Kirchentag in Berlin.
epd-bild/Friedrich Stark
Mancherorts scheine Wahrheit gar nicht mehr zu zählen, beklagt der Bundespräsident auf dem evangelischen Kirchentag in Berlin.
27.05.2017

Bundespräsident Frank-Walter Steinmeier hat angesichts einer Zunahme von Fake News, Hass und Hetze im Internet vor einer "Zersetzung der Demokratie" gewarnt. Mancherorts werde Wahrheit nicht nur absichtlich gefälscht, sondern scheine gar nicht mehr zu zählen, sagte Steinmeier am Samstag auf dem evangelischen Kirchentag in Berlin.

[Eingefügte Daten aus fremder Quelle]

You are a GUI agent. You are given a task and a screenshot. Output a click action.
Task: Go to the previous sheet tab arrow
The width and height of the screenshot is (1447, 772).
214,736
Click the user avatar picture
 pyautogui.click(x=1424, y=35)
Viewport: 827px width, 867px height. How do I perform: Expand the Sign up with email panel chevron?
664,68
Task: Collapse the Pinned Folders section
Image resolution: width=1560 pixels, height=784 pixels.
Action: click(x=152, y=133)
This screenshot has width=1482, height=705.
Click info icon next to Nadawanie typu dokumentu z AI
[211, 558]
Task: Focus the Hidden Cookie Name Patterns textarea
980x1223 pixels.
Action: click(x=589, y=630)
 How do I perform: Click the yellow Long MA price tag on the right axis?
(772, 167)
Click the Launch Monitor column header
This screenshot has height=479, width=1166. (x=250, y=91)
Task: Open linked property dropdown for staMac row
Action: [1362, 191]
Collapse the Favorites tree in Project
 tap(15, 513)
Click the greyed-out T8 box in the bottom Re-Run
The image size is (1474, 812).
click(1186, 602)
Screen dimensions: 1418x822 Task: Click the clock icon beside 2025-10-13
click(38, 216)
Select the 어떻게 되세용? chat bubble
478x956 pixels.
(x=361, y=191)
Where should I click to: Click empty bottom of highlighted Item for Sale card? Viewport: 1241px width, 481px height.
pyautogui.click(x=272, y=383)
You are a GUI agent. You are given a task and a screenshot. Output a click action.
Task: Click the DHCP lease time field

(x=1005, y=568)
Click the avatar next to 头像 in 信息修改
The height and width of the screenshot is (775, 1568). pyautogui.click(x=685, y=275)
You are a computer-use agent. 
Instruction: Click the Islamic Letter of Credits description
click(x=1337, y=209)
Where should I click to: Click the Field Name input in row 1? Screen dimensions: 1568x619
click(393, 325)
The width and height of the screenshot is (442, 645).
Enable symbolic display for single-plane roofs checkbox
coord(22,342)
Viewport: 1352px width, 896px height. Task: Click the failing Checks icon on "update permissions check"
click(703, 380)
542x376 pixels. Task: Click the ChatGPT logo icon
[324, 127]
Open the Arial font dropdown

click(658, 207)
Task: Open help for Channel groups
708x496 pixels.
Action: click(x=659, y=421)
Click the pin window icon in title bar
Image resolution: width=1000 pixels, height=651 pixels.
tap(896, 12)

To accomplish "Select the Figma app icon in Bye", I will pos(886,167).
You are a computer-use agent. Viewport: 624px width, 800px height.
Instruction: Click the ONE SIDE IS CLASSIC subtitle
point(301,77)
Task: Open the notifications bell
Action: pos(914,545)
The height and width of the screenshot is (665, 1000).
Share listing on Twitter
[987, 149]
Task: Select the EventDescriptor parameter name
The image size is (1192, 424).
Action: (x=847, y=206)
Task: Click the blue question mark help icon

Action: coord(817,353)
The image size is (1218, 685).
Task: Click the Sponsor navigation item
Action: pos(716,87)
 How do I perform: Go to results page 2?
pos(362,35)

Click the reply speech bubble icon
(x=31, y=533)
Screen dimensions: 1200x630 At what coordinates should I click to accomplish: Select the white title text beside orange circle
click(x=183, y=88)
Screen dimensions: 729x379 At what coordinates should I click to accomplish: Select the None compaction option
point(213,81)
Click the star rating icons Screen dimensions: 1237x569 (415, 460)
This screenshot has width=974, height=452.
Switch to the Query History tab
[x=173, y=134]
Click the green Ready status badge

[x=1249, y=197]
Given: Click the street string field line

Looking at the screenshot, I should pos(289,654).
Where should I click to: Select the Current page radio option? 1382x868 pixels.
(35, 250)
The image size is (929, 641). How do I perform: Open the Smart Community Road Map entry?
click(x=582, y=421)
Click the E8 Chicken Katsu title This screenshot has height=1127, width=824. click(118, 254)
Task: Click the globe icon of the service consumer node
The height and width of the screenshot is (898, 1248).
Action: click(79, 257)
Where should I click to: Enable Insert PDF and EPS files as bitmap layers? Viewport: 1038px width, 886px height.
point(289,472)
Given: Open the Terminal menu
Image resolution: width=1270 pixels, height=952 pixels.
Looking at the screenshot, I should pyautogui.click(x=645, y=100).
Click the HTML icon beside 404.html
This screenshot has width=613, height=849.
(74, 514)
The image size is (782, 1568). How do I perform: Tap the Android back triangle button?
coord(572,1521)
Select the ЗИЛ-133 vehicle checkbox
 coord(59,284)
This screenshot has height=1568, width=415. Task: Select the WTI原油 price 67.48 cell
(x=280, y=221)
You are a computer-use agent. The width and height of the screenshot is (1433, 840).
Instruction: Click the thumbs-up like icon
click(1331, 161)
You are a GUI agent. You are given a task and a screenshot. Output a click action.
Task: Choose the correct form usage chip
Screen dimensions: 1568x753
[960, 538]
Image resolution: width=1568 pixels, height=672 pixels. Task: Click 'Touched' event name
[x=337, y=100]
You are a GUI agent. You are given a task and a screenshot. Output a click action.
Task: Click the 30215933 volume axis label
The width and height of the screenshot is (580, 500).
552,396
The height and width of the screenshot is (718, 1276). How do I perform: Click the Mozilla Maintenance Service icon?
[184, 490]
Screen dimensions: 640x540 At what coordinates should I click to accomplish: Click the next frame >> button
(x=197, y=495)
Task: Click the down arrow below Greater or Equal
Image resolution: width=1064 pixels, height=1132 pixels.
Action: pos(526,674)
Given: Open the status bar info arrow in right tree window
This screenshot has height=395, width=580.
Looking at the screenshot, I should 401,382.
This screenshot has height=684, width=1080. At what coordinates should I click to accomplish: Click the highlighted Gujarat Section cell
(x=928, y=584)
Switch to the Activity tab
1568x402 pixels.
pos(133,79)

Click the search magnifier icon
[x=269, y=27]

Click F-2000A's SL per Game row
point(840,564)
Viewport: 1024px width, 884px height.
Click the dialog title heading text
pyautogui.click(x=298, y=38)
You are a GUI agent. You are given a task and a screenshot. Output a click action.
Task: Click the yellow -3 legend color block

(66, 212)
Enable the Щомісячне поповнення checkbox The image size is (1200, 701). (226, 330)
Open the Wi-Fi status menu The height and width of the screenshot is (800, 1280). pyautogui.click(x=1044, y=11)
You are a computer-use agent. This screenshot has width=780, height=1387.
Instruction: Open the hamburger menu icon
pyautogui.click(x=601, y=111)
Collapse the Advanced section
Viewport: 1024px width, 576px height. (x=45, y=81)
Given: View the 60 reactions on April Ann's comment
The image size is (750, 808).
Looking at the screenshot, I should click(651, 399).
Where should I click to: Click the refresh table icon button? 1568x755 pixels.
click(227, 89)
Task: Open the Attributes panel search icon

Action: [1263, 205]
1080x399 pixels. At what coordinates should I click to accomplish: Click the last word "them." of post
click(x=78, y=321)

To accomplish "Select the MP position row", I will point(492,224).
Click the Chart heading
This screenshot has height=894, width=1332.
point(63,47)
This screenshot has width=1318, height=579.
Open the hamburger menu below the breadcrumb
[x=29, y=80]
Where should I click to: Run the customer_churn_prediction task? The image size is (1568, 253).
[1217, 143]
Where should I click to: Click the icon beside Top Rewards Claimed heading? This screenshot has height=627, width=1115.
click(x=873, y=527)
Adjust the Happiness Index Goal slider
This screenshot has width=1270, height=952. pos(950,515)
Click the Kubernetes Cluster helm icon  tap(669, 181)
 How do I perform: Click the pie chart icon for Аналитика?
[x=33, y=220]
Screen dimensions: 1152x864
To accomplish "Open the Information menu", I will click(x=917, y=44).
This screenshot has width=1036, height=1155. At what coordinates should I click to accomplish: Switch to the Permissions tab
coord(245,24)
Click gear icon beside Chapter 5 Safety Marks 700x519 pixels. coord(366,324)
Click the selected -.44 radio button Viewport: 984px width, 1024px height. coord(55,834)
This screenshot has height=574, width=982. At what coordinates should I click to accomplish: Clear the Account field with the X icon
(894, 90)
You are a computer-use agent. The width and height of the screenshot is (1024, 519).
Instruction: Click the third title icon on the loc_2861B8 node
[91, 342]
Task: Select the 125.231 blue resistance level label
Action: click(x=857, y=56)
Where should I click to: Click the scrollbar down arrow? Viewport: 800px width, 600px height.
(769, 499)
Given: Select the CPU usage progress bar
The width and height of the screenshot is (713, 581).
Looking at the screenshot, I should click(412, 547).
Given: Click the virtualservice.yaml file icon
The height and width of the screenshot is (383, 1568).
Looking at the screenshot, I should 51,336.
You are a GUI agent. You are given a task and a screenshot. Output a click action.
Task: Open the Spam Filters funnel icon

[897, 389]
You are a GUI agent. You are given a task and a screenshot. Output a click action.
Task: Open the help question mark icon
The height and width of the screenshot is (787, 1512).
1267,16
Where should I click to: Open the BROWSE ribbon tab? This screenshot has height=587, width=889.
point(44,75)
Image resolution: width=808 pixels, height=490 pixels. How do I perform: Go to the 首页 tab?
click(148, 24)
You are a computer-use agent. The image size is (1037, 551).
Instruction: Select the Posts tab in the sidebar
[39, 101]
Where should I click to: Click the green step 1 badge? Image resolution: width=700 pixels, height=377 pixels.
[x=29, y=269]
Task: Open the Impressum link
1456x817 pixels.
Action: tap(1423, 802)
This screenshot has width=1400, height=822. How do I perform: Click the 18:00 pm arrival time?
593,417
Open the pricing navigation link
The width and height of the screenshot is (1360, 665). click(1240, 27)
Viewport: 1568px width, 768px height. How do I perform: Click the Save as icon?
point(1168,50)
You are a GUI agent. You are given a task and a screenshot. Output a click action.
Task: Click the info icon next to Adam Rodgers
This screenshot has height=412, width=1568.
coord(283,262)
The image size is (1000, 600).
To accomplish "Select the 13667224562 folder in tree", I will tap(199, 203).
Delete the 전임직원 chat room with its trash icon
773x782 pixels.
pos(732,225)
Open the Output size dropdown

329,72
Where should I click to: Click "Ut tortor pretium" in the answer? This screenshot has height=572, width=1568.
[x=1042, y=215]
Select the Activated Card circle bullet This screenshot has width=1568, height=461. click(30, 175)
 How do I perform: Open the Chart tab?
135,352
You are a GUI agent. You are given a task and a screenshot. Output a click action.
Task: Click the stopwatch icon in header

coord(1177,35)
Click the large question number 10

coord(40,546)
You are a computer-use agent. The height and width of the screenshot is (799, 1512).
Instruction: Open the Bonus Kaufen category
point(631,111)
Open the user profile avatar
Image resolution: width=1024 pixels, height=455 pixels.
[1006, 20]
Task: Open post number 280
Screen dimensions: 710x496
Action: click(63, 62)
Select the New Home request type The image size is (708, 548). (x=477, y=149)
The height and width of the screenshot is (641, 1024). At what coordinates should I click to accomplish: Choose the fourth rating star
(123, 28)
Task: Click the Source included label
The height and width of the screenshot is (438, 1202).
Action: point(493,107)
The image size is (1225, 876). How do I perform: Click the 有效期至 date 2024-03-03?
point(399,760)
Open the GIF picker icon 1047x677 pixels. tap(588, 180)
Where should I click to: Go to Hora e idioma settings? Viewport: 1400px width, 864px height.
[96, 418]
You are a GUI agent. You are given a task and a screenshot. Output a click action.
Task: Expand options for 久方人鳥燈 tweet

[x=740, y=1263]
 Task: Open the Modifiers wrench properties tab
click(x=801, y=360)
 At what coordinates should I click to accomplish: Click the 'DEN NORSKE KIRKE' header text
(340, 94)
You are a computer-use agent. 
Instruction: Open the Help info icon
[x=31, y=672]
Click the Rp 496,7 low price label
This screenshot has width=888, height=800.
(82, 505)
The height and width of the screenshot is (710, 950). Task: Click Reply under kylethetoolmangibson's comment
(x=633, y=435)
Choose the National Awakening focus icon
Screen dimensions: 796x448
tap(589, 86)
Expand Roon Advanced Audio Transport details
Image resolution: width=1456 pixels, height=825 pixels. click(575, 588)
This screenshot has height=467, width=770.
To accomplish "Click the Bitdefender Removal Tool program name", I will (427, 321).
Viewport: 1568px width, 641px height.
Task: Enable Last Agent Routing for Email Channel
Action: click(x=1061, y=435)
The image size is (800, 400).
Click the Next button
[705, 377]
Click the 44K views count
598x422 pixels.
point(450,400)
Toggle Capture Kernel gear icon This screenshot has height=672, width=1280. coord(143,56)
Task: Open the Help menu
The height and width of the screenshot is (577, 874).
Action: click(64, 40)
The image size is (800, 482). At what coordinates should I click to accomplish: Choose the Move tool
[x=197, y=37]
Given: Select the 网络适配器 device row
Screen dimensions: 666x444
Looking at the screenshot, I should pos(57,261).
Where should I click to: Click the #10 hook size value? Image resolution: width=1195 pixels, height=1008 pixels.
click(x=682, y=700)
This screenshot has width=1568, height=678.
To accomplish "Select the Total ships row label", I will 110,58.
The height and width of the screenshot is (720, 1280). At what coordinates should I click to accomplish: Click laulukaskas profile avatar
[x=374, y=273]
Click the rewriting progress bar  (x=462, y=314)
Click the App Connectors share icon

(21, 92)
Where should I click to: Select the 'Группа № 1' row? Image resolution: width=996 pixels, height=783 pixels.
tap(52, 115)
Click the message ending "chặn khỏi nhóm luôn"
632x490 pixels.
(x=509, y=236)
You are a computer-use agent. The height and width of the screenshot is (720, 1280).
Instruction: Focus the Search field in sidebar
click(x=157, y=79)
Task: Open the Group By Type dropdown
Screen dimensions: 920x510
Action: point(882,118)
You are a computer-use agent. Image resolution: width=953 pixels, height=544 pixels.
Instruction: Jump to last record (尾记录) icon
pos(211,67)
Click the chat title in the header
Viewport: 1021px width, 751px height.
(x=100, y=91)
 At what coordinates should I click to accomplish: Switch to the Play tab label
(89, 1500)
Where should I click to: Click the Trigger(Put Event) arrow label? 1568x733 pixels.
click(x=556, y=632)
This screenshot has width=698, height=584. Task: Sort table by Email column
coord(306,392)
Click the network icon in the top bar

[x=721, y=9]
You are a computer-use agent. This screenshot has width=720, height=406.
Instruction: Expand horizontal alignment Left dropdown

Schon eine Stunde im Netz genüge, "um einen nachdenklichen Leser zur schieren Verzweiflung zu bringen".

"Dauerregen an Informationen"

Zwar verschaffe das Internet Zugang zu einer nie gekannten Fülle von Informationen, sagte der Bundespräsident in einer Veranstaltung zum Thema "Ist die Vernunft noch zu retten?" Dieser "Dauerregen an Informationen" dürfe aber nicht mit Wissen und Weisheit verwechselt werden. "Gefühlte Wahrheiten drohen dauerhaft an die Stelle von überprüfbaren Fakten zu treten", erklärte Steinmeier. "Häme, Hass und Härten werden aber langfristig an unserer Gesellschaft nicht spurlos vorbeigehen."

Das "Abbilden und Verstärken von Stimmungen" sei einerseits der Reiz der neuen Medien, andererseits aber "auch eine Gefährdung einer aufgeklärten demokratischen Kultur", sagte er: "Ich finde, dieser Preis ist nicht nur hoch, sondern zu hoch." Ein "spielerischer Umgang mit alternativen Wahrheiten" sei "nicht nur ärgerlich oder ein flottes Label". Vielmehr stecke darin eine "existenzielle Gefahr für unser politisches Gemeinwesen".

Weltpolitisch scheine es immer mehr Verbündete zu geben, sagte der Bundespräsident: "Aber warum so wenig Vernunft?" In Zusammenhang mit dem Präsidentschaftswahlkampf in den USA im vergangenen Jahr sei die Rede gewesen von einem "Virus des Absurden" und einem "Zeitalter des Postfaktischen". Doch auch in Deutschland sei eine "zunehmend aggressive Aversion gegen Fakten" und eine verstärkte "Suche nach Sündenböcken" festzustellen, sagte Steinmeier. Zu den Gründen gehöre, dass viele Menschen sich angesichts von Digitalisierung und Beschleunigung überfordert fühlen und einen Verlust von Kontrolle und Identität befürchteten.